Archie Smeaton
- Born: 7 March 2001 Cottingham, England
- Height: 1.90 m (6 ft 3 in)
- Weight: 105 kg (16 st 7 lb)
- School: Hymers College, Hull
- University: Queens' College, Cambridge

Rugby union career
- Position: No. 8 / Flanker

Amateur team(s)
- Years: Team / Apps / (Points)
- -: Hull Ionians
- -: Yorkshire Carnegie
- 2020: Cambridge University

Senior career
- Years: Team / Apps / (Points)
- 2022–23: Glasgow Warriors / 0 / (0)
- 2023-: Doncaster Knights / 39 / (20)

Super Rugby
- Years: Team / Apps / (Points)
- 2021–22: Ayrshire Bulls

International career
- Years: Team / Apps / (Points)
- Scotland U16
- 2018: Scotland U18
- England U18
- 2020-21: Scotland U20 / 3 / (0)

= Archie Smeaton =

English rugby union player (born 2001)

Archie Smeaton (born 7 March 2001) is a Scottish rugby union player who plays for Doncaster Knights. He previously played for Ayrshire Bulls and Glasgow Warriors.

==Rugby Union career==

===Amateur career===

He played youth rugby for Hull Ionians. He joined the Scottish Exiles program. He then went to Hymers College and played for their college team. He then joined Yorkshire Carnegie's academy.

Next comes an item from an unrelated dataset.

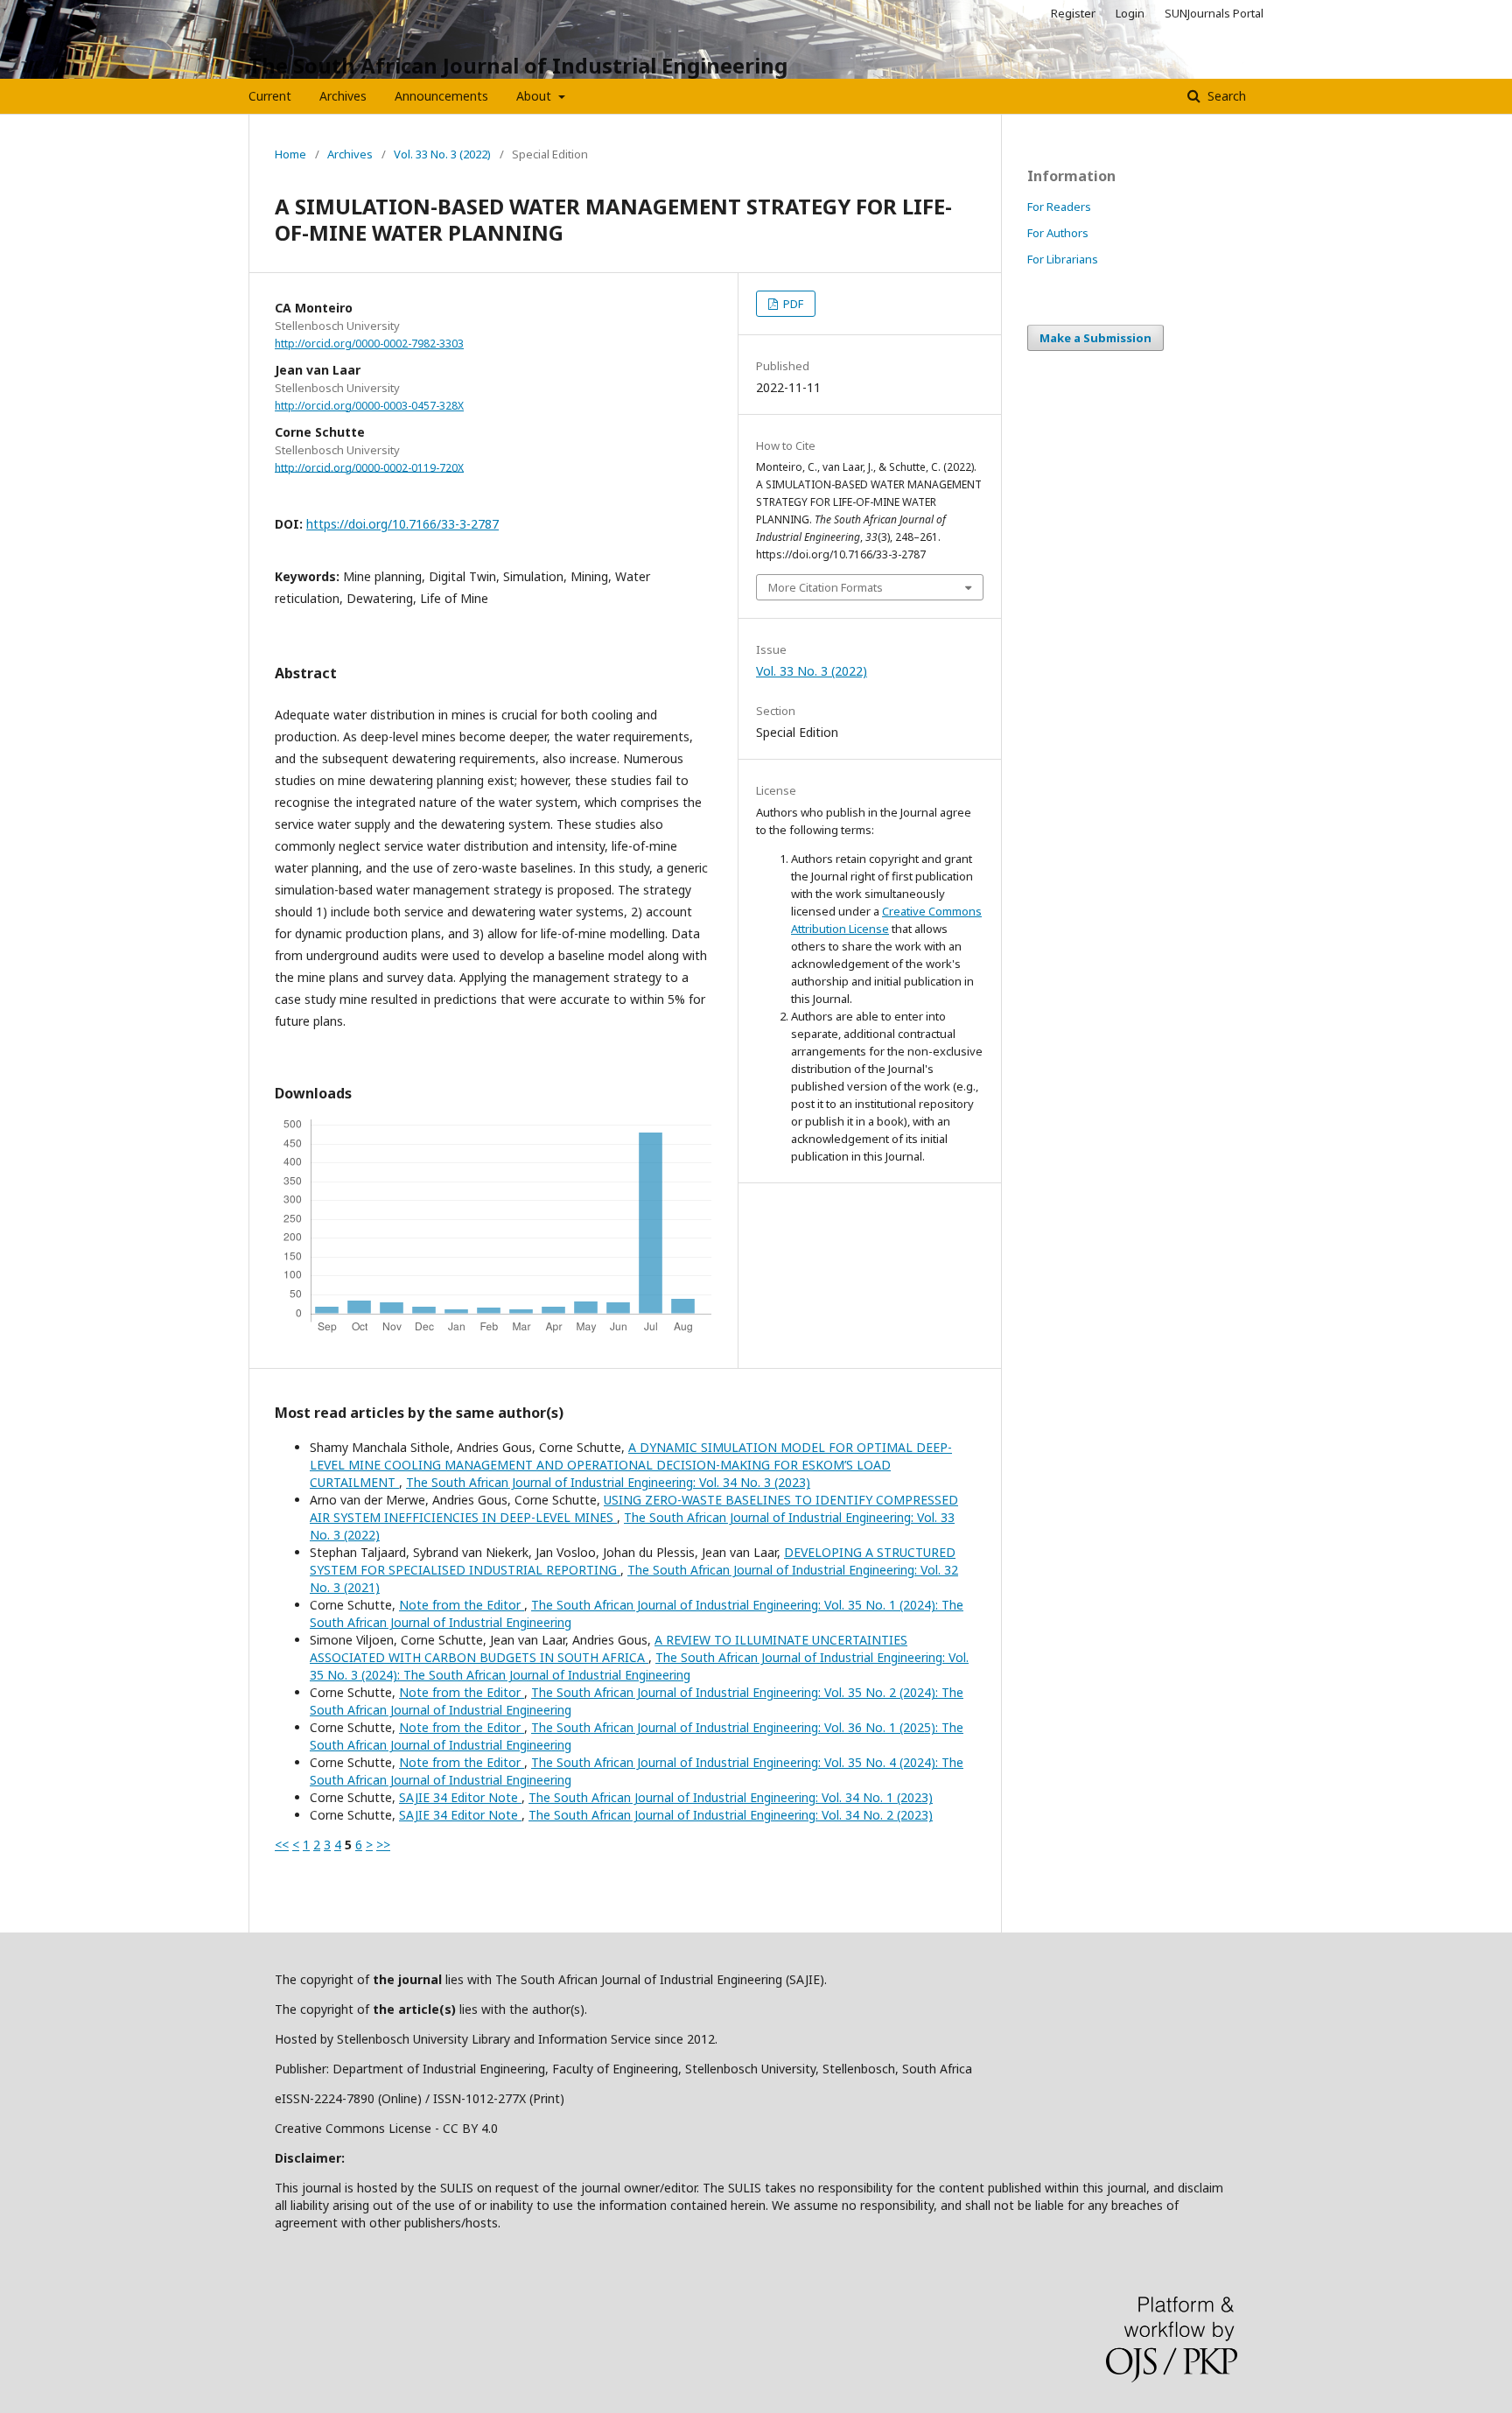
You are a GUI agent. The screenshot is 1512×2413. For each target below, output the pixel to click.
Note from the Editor (461, 1604)
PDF (791, 304)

He went to Queens College, Cambridge and played for Cambridge University, being selected for the match against Oxford University.

===Professional career===

He played for Ayrshire Bulls for the season 2021-22. After good performances with the Ayrshire club in the Super 6 league he was voted in the Super 6 fans combined team of the season, with a slot on the bench.

He joined the Glasgow Warriors academy in 2022. He played for Glasgow Warriors 'A' against his old club Ayrshire Bulls on 7 April 2023, with the Warriors losing that match. The Warriors 'A' side with Smeaton got a better result against Boroughmuir Bears on 15 April 2023. Smeaton and the Warriors 'A' side narrowly lost to Stirling Wolves on 21 April 2023.

He moved to Doncaster Knights in the summer of 2023. He was voted fans player of the season for 2023-24, his first season with the club.

===International career===

Smeaton is English-qualified by birth and Scottish-qualified through his grandfather. He played for Scotland U16s in a tournament in Wales.

He was capped by both Scotland and England Under 18s sides. Smeaton was in the Yorkshire Carnegie academy when being picked for England. He said of the move: "It was a hard one for me because I had loved playing for Scotland, but if you are a member of an English club’s Academy it is expected that you will play for England." However he moved back into the Scottish pathway soon after this.

He played 3 matches for Scotland U20s in their Six Nations campaign in season 2020-21.